Description of the task
Arrange the lines of the items, from the line containing "This screenshot has width=1280, height=720. Describe" down to the line containing "center [750, 161].", both included, as a JSON list of strings with one string per line and blank lines left out. Include no other lines.

Item position entries:
+ + + + +

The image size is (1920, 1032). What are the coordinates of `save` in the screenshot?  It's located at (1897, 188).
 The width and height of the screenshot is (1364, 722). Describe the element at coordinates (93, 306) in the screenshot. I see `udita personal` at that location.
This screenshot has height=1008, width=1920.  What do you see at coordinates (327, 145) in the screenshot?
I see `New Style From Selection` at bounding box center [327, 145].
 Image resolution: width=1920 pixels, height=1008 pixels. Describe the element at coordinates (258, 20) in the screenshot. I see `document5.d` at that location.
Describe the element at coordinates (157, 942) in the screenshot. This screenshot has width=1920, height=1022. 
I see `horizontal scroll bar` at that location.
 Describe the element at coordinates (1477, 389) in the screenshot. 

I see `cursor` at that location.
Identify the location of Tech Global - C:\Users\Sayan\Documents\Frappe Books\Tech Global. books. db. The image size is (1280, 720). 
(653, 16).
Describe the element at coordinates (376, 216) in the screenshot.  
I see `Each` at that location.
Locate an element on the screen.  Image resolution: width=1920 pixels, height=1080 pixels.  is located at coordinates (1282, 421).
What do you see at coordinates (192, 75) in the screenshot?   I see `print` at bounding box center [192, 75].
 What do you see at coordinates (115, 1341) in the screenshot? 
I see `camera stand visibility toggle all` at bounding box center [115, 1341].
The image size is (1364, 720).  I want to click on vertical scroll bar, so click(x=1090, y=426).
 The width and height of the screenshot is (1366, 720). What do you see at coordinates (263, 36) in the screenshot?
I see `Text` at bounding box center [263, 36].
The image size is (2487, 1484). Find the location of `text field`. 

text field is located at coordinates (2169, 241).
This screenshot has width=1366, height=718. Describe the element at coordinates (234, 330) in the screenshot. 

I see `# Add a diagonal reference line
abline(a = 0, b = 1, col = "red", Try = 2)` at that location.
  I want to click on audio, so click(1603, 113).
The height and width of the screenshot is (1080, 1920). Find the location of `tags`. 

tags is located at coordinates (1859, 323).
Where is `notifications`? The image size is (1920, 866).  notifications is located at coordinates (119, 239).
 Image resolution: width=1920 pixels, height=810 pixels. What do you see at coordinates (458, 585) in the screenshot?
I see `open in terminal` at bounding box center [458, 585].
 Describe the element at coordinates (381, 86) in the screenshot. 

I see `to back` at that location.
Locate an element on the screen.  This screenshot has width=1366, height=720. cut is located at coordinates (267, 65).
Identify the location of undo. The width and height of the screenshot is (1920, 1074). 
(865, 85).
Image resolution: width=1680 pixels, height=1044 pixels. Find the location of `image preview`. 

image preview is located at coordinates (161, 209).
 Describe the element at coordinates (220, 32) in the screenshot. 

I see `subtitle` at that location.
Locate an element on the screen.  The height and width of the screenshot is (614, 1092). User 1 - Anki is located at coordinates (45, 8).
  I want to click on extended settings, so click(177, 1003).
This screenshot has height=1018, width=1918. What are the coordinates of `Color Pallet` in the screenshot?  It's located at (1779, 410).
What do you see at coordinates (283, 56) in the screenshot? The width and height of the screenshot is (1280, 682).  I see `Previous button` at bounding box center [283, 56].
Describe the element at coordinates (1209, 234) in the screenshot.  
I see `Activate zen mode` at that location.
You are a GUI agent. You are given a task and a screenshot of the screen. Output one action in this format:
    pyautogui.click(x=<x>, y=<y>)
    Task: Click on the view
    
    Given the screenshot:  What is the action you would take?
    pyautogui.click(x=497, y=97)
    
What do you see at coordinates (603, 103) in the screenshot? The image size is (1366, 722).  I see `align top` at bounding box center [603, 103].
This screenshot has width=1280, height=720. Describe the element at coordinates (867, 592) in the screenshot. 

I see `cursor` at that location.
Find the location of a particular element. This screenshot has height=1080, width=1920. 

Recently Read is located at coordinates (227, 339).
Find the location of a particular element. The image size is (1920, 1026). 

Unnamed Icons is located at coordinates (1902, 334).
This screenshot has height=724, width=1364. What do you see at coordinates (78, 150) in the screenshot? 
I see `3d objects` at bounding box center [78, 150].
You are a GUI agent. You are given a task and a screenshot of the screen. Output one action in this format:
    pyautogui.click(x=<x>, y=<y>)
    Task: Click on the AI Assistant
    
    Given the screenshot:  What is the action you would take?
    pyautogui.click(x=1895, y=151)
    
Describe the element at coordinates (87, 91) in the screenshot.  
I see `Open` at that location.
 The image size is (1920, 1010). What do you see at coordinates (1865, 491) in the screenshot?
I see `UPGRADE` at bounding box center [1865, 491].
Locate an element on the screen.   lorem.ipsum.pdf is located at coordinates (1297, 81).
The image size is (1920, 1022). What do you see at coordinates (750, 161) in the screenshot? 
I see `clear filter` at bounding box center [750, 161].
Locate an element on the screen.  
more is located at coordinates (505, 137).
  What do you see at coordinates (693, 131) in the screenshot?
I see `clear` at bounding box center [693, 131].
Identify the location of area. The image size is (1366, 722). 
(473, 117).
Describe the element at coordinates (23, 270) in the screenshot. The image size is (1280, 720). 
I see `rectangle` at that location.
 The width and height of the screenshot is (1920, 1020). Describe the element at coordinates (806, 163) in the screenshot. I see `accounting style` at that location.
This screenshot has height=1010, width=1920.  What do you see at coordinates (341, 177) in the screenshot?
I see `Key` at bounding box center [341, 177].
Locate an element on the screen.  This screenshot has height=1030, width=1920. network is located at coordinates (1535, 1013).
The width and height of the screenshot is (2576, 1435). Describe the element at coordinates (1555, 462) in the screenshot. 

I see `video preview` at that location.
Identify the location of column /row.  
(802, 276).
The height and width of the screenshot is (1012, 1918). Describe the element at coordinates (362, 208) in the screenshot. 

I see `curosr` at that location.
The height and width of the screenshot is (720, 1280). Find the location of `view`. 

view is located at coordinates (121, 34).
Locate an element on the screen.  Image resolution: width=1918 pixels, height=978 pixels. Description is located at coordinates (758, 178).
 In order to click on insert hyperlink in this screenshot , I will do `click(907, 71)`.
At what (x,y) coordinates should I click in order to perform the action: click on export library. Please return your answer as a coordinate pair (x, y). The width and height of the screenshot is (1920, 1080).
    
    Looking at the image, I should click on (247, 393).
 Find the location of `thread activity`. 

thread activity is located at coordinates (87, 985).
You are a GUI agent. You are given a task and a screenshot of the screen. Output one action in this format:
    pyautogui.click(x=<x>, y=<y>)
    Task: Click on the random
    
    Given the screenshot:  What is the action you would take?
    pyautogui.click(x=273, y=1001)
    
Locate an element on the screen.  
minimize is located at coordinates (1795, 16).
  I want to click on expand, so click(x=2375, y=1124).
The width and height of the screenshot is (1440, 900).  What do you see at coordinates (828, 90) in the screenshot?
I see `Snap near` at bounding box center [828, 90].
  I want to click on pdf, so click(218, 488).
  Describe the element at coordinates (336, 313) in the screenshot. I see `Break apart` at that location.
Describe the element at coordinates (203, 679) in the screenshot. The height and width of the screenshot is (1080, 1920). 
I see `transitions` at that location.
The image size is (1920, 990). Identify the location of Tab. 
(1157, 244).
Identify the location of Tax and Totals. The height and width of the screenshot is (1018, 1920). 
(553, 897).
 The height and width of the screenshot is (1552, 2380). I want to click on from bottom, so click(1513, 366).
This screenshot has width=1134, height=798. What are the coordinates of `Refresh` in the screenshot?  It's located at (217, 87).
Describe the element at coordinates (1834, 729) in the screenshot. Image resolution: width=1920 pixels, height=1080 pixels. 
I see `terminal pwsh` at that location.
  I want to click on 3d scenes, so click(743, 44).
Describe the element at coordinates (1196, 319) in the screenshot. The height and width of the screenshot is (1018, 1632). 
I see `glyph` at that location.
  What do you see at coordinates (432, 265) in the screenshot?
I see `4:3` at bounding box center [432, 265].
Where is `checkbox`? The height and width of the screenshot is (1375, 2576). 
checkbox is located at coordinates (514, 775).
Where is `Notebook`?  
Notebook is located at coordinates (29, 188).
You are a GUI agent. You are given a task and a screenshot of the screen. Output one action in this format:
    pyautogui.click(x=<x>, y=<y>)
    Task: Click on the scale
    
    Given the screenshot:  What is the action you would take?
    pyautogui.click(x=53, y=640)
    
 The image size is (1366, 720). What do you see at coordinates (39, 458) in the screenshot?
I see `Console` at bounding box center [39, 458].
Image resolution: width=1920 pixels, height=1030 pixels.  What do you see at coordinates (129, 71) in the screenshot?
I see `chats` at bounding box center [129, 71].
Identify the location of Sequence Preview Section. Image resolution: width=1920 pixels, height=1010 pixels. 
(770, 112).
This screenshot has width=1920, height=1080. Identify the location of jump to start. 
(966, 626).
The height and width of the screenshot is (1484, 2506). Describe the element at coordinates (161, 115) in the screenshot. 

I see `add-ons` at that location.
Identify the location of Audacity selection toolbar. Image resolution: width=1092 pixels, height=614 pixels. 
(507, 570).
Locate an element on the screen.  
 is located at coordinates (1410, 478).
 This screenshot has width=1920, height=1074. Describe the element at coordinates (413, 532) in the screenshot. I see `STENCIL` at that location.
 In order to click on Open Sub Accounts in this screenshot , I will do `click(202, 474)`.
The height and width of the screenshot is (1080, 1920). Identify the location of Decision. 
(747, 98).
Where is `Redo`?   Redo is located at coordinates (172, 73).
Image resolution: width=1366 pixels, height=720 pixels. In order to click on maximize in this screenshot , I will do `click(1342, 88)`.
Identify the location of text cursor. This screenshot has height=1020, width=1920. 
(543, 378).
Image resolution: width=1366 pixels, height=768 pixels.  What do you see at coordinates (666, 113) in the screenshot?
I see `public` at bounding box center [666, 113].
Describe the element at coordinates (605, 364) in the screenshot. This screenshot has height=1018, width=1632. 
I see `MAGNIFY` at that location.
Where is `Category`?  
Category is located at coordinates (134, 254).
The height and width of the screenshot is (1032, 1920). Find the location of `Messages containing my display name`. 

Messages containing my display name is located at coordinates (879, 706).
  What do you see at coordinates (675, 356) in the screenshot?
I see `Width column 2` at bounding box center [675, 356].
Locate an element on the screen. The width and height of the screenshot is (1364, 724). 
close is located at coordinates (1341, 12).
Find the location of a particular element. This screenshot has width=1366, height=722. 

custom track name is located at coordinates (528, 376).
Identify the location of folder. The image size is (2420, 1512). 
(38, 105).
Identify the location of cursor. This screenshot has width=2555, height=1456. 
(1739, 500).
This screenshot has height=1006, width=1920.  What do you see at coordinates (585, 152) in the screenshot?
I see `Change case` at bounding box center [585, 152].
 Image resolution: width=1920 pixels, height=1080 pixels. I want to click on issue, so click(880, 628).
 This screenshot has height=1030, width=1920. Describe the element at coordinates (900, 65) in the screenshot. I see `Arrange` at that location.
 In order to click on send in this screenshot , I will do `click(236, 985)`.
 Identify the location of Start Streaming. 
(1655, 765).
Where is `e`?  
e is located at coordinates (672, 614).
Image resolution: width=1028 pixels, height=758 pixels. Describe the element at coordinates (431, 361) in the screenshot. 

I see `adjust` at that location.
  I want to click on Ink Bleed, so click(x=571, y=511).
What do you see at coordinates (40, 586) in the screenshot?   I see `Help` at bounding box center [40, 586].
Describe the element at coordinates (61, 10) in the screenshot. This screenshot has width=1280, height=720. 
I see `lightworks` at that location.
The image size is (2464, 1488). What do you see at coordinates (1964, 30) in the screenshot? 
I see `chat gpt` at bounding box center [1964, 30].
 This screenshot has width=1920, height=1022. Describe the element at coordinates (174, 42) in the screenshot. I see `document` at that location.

+ + + + +

Result of this exercise
[
  "This screenshot has width=1280, height=720. Describe the element at coordinates (867, 592) in the screenshot. ",
  "I see `cursor` at that location.",
  "Find the location of a particular element. This screenshot has height=1080, width=1920. ",
  "Recently Read is located at coordinates (227, 339).",
  "Find the location of a particular element. The image size is (1920, 1026). ",
  "Unnamed Icons is located at coordinates (1902, 334).",
  "This screenshot has height=724, width=1364. What do you see at coordinates (78, 150) in the screenshot? ",
  "I see `3d objects` at bounding box center [78, 150].",
  "You are a GUI agent. You are given a task and a screenshot of the screen. Output one action in this format:",
  "    pyautogui.click(x=<x>, y=<y>)",
  "    Task: Click on the AI Assistant",
  "    Given the screenshot:  What is the action you would take?",
  "    pyautogui.click(x=1895, y=151)",
  "Describe the element at coordinates (87, 91) in the screenshot.  ",
  "I see `Open` at that location.",
  " The image size is (1920, 1010). What do you see at coordinates (1865, 491) in the screenshot?",
  "I see `UPGRADE` at bounding box center [1865, 491].",
  "Locate an element on the screen.   lorem.ipsum.pdf is located at coordinates (1297, 81).",
  "The image size is (1920, 1022). What do you see at coordinates (750, 161) in the screenshot? ",
  "I see `clear filter` at bounding box center [750, 161]."
]